The autopilot analogy is good because level 4-5 are essentially vaporware outside of success in controlled environments backed by massive investment and engineering.

hbarka · 11 days ago

What is the AI analog for Tesla's level of robotaxi, where there's a "safety monitor" in the passenger seat or sans safety monitor there's a trailing guide car[1] and remote driver in Mumbai[2]?

[1] https://electrek.co/2026/01/22/tesla-didnt-remove-the-robota...

[2] https://insideevs.com/news/760863/tesla-hiring-humans-to-con...

renjimen · 11 days ago

We're going to need to become a lot more creative about what and how we test if we're ever to reach dark factory levels. Unit tests and integration tests are one thing, but truly testing against everything in a typical project requirements document is another thing.

simonw · 11 days ago

The team I saw doing this had a fake Slack channel full of fake users, each of which was constantly hammering away trying out different things against a staging environment version of the system.

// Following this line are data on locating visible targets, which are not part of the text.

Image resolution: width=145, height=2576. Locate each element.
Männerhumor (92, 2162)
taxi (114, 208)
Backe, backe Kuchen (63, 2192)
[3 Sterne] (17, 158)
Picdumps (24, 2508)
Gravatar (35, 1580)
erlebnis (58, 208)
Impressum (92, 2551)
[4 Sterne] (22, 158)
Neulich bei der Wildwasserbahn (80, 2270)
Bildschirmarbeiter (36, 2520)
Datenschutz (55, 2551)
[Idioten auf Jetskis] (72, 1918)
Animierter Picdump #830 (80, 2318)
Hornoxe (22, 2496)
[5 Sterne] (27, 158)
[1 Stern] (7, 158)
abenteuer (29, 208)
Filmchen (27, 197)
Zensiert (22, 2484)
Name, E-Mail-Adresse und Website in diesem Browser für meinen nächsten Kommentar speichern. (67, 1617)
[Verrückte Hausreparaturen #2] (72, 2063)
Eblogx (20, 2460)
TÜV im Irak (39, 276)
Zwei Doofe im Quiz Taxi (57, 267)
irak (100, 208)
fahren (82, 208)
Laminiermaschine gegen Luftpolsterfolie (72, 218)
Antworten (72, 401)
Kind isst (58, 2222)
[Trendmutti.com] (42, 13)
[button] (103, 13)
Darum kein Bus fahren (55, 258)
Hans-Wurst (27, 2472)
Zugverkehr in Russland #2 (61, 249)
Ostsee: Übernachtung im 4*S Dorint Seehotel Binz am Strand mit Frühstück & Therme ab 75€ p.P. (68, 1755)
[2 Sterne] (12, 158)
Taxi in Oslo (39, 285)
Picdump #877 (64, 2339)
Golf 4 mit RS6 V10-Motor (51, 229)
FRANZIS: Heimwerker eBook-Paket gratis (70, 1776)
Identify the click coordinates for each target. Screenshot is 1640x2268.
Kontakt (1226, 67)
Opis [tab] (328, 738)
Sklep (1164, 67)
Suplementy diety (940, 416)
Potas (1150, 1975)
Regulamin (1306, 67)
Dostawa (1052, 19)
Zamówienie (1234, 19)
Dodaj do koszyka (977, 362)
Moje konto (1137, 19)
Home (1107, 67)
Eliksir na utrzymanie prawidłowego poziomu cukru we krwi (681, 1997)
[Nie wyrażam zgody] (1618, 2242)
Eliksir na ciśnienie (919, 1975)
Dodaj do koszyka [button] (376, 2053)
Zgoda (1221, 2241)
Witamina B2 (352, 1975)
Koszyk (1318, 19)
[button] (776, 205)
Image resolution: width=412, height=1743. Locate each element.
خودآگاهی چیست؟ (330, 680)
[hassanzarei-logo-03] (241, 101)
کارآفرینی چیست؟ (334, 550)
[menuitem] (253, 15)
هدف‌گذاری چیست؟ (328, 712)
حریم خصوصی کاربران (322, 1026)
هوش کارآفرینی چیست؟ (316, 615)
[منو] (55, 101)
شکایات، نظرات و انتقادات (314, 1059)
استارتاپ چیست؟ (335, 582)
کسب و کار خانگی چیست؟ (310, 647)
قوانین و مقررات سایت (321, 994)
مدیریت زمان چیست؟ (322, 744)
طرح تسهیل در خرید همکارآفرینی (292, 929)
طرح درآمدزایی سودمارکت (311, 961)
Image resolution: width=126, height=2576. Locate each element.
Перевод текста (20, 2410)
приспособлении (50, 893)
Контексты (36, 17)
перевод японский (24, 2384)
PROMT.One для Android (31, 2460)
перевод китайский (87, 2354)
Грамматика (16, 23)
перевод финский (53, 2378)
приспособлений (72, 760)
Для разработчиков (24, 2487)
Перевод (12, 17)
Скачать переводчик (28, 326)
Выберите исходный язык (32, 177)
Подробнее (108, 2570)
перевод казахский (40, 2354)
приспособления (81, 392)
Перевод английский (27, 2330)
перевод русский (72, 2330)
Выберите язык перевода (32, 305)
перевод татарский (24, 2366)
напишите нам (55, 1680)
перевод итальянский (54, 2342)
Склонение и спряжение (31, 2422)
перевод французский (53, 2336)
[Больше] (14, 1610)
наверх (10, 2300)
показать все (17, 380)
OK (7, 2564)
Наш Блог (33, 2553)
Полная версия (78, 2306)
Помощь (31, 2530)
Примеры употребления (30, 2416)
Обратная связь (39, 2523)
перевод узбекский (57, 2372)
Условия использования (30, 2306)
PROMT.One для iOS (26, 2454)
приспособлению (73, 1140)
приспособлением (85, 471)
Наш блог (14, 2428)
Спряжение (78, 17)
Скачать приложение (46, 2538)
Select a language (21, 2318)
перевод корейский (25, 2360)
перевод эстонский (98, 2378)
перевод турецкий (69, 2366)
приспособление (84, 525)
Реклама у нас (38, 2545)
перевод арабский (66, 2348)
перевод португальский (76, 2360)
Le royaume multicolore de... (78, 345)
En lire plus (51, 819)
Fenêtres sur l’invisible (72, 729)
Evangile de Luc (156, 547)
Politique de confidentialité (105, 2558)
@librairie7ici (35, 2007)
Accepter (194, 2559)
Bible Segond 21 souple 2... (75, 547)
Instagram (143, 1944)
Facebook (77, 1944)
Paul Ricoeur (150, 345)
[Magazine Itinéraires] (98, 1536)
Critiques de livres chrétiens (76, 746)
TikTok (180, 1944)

That was just one of the tricks they were using, and this was a couple of months ago so they've no-doubt come up with a bunch more testing methods since then.

stuaxo · 10 days ago

I dread to imagine tbe state lf the code, there are some antipatterns that LLMs come back to again and again.

6510 · 10 days ago

The analogy is a good fit. I'm at level 0 because no way in hell I'm going to die from cruise control.

I imagine there should be two levels above: 6: The AI designs the product and 7: A market where AI (now completely autonomous) sells incomprehensible products to other AI's. Like a project Dwain factor enhancer where Dwain is a fictional character coined by an onlyfax DND bot.